I trying to improve search similar images pHashed in MySQL database. Right now I comparing pHash counting hamming distance like this:
SELECT * FROM images WHERE BIT_COUNT(hash ^ 2028359052535108275) <= 4
Results for selecting (engine MyISAM)
- 20000 rows ; query time < 20ms
- 100000 rows ; query time ~ 60ms # this was just fine, until its reached 150000 rows
- 300000 rows ; query time ~ 150ms
So query time encrease depends of the number of rows in table.
I also try solutions found on stackoverflow Hamming distance on binary strings in SQL
SELECT * FROM images WHERE
BIT_COUNT(h1 ^ 11110011) +
BIT_COUNT(h2 ^ 10110100) +
BIT_COUNT(h3 ^ 11001001) +
BIT_COUNT(h4 ^ 11010001) +
BIT_COUNT(h5 ^ 00100011) +
BIT_COUNT(h6 ^ 00010100) +
BIT_COUNT(h7 ^ 00011111) +
BIT_COUNT(h8 ^ 00001111) <= 4
rows 300000 ; query time ~ 240ms
I changed database engine to PostgreSQL. Translate this MySQL query to PyGreSQL Without success. rows 300000 ; query time ~ 18s
Is there any solution to optimize above queries? I mean optimization not depended of the number of rows.
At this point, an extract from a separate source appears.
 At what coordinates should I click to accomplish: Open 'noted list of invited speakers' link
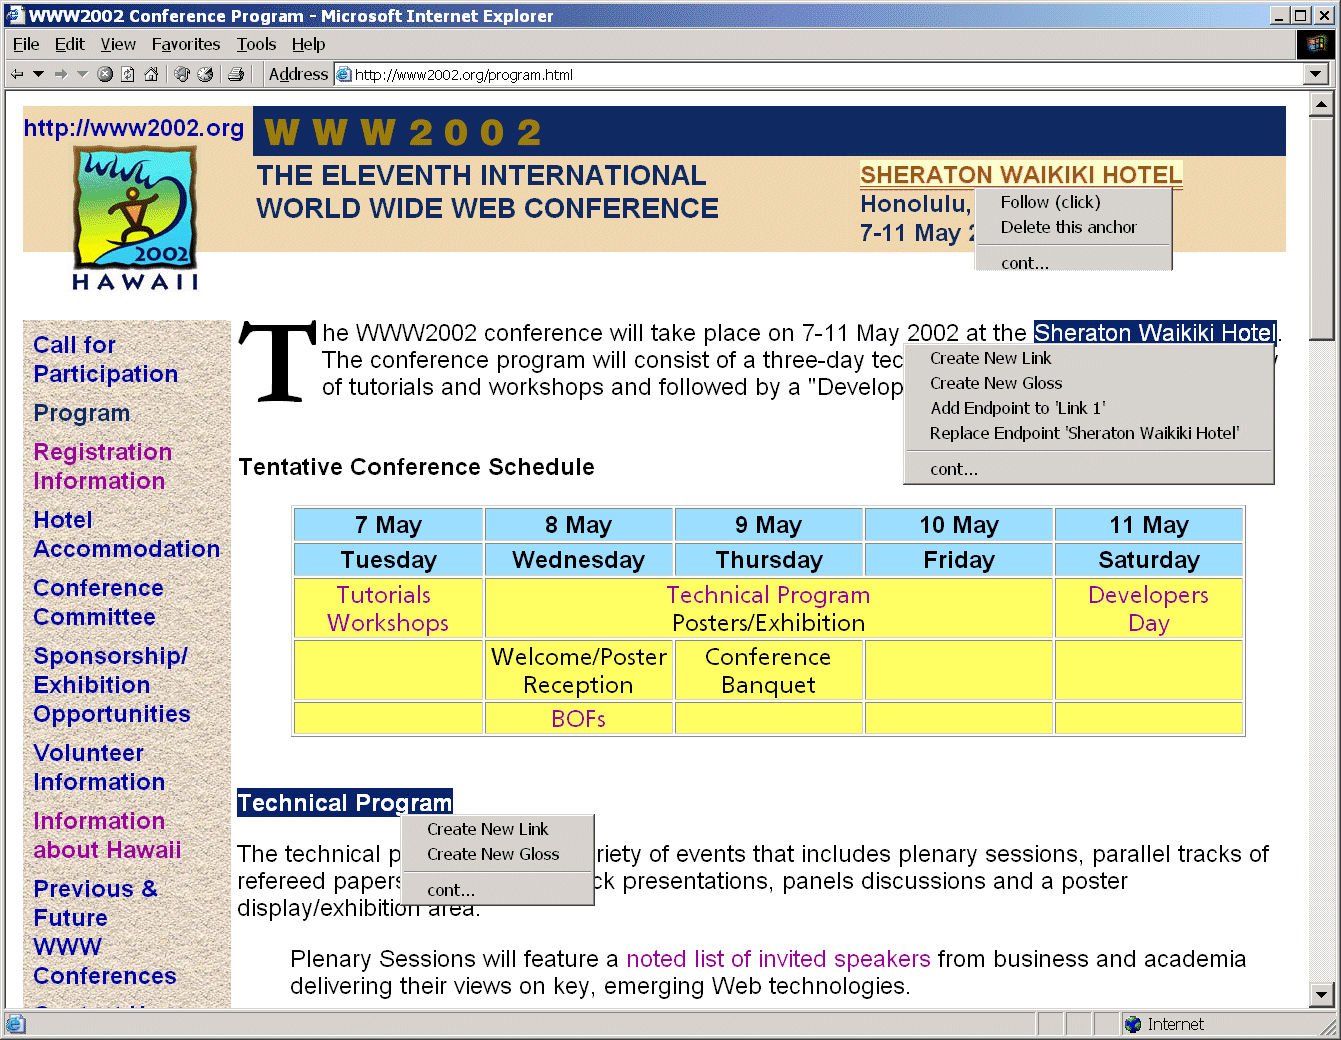(777, 959)
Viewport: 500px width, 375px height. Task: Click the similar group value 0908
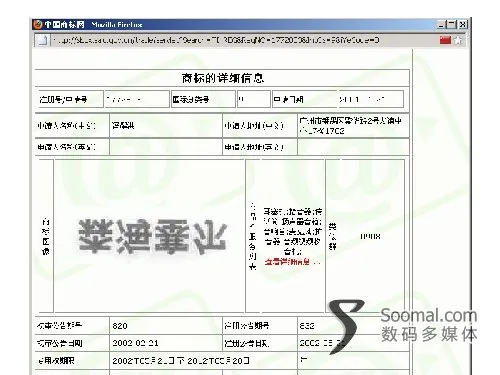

I have limited ways (tools) to solve this problem. MySQL so far seemed to be the simplest solution but I can deploy code on every open source database engine that will work with Ruby on dedicated machine. There is some ready solutions for MsSQL https://stackoverflow.com/a/5930944/766217 (not tested). Maybe someone know how to translate it for MySQL or PostgreSQL.
Please, post answers based on some code or observations. We have a lot of theoretical issues about hamming distance on stackoverflow.com
Thanks!